**TASK TO CARRY OUT:** Your reply should consist only of the lines from the one with "Tick the middle" through the end of the entries, transcribed exactly. Pictures stay out.

**EXTRACTED MATERIAL:**

-- Opening Marker --

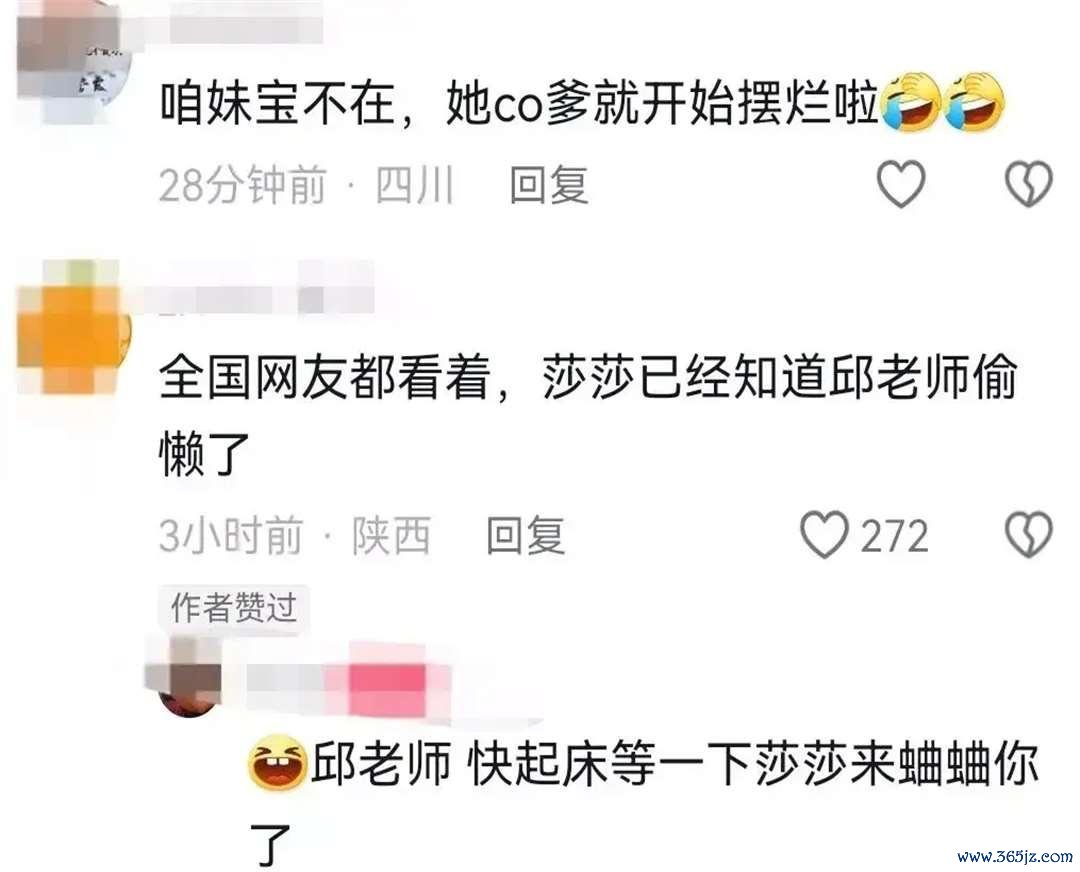Reply to the comment posted 3小时前 from 陕西
This screenshot has height=872, width=1080.
(x=526, y=535)
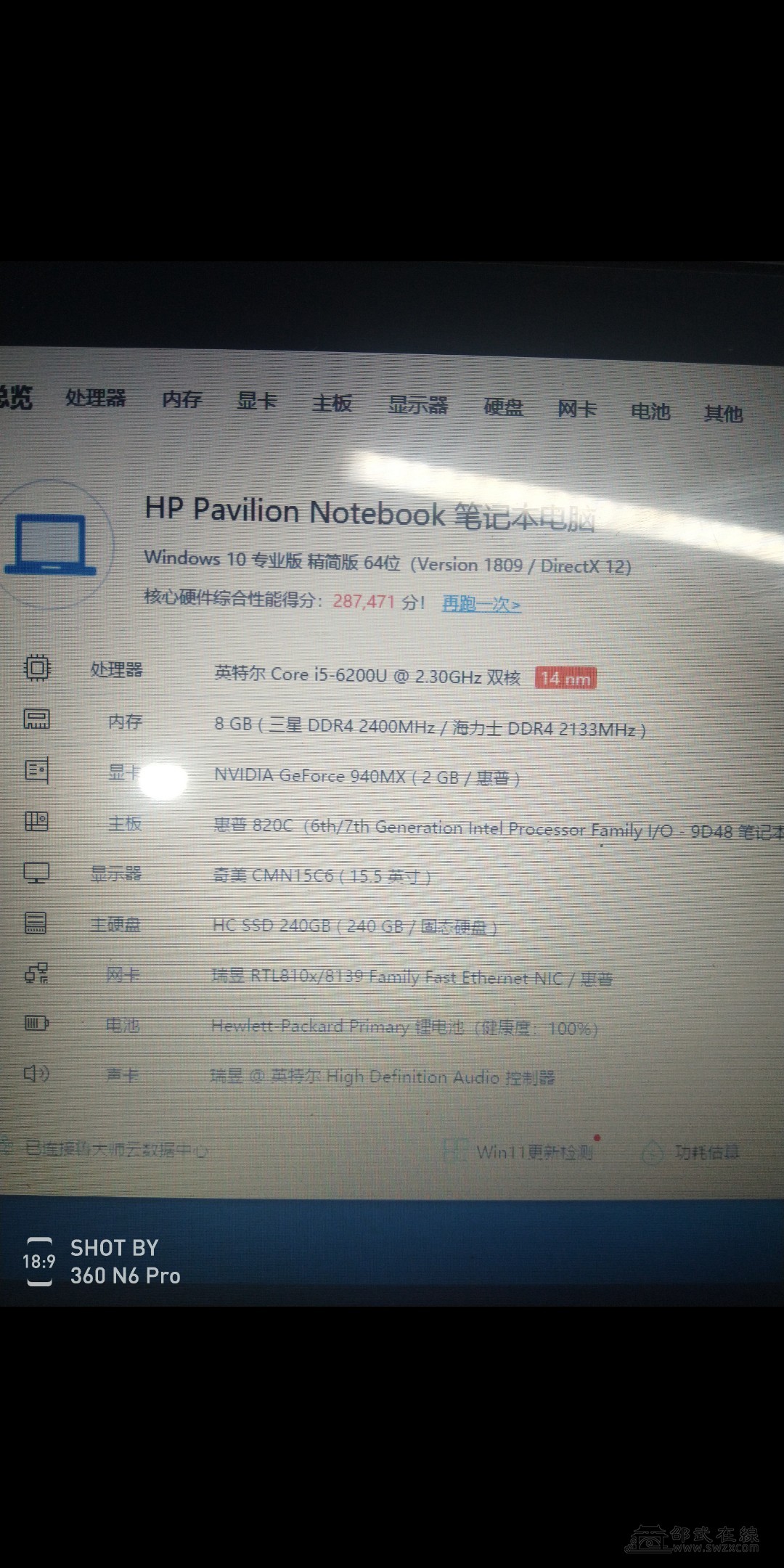Open the 内存 tab
The height and width of the screenshot is (1568, 784).
coord(181,399)
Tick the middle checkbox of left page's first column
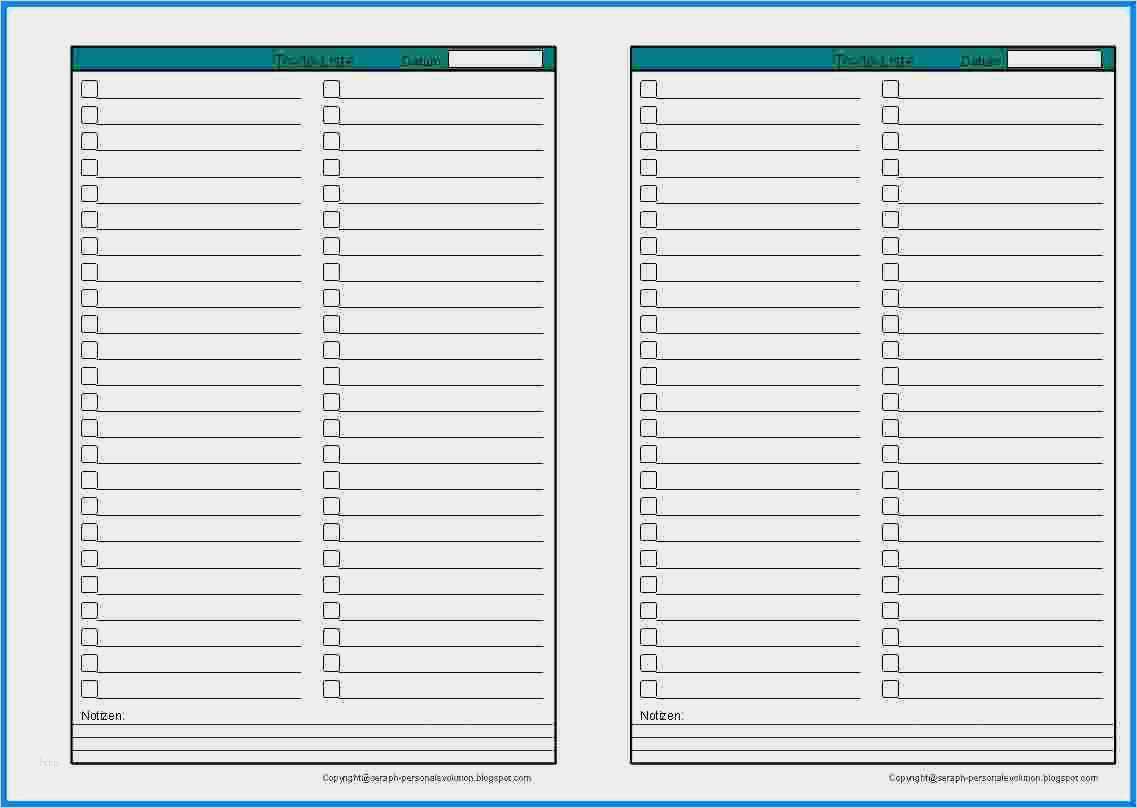The image size is (1137, 808). (x=90, y=401)
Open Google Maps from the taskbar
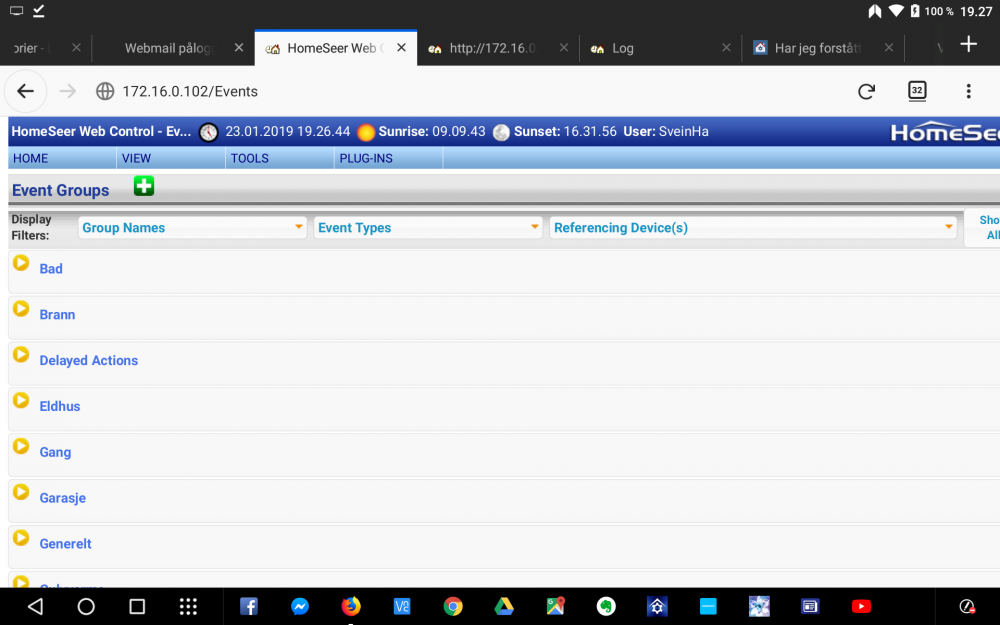 tap(556, 606)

-- Closing Marker --

**EXPECTED ANSWER:**
Tick the middle checkbox of left page's first column
The image size is (1137, 808). (x=90, y=401)
Open Google Maps from the taskbar
 tap(556, 606)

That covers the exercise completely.